In conclusion, predicting ad click-through rates (CTR) plays a crucial role in digital advertising, enabling businesses to optimize their marketing strategies and maximize return on investment. Machine learning techniques have become indispensable in this domain, offering powerful tools to analyze vast amounts of data and extract valuable insights.
The presented code demonstrates a comprehensive approach to CTR prediction, starting from data preprocessing and feature engineering to model training, evaluation, and synthetic data generation. Through the use of a XGBClassifier (XGBoost model), the model learns complex relationships between various features and the likelihood of ad clicks. Furthermore, the incorporation of synthetic data allows for robust testing and validation of the model’s performance under different scenarios.
Despite the advancements in machine learning, challenges still exist, including the need for high-quality data, model interpretability, and generalization to new datasets. Additionally, ethical considerations, such as data privacy and algorithmic bias, require careful attention to ensure fair and responsible use of predictive models in advertising.

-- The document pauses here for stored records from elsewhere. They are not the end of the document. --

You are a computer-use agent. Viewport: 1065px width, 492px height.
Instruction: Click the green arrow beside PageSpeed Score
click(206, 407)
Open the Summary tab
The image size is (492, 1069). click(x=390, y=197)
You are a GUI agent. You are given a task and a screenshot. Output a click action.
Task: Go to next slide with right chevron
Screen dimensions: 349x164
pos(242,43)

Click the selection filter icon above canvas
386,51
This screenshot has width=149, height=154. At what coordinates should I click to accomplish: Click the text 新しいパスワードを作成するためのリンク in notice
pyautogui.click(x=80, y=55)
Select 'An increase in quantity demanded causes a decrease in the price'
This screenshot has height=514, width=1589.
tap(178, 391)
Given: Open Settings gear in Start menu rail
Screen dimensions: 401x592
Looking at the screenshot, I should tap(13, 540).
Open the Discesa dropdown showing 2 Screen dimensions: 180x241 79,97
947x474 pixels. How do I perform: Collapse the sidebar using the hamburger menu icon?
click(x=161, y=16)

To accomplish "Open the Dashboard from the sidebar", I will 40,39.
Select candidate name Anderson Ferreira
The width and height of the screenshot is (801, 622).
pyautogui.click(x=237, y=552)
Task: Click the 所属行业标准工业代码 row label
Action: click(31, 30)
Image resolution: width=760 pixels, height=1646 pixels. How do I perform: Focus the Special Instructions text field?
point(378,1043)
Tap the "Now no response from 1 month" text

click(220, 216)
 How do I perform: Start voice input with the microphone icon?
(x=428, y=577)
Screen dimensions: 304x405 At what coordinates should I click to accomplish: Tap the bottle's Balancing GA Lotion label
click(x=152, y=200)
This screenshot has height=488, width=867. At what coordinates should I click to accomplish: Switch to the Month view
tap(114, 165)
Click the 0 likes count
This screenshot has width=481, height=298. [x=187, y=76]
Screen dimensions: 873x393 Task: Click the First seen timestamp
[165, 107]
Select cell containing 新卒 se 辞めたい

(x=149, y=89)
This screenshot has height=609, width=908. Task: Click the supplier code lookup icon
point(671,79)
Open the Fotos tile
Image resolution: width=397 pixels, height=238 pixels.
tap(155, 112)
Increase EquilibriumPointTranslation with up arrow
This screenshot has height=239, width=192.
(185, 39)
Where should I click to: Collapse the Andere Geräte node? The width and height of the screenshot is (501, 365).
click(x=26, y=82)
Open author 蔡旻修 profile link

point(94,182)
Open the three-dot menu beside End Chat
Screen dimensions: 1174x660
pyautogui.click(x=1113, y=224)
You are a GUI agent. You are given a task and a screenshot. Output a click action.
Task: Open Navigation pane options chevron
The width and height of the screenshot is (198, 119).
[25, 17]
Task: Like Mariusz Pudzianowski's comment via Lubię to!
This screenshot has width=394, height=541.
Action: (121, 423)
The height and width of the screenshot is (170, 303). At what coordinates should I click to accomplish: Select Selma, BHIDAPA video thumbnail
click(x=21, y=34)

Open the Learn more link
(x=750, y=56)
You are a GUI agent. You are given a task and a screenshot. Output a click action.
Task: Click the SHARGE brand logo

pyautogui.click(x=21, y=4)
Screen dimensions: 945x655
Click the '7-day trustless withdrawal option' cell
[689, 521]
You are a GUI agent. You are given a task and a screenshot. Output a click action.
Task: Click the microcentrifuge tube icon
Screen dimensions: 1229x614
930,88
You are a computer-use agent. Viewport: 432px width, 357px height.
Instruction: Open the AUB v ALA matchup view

Overall, the code highlights the potential of machine learning in improving ad targeting and campaign effectiveness, ultimately driving business growth and customer engagement. By continuously refining models, leveraging new technologies, and adhering to ethical standards, advertisers can unlock the full potential of CTR prediction and deliver more personalized and relevant experiences to their audiences.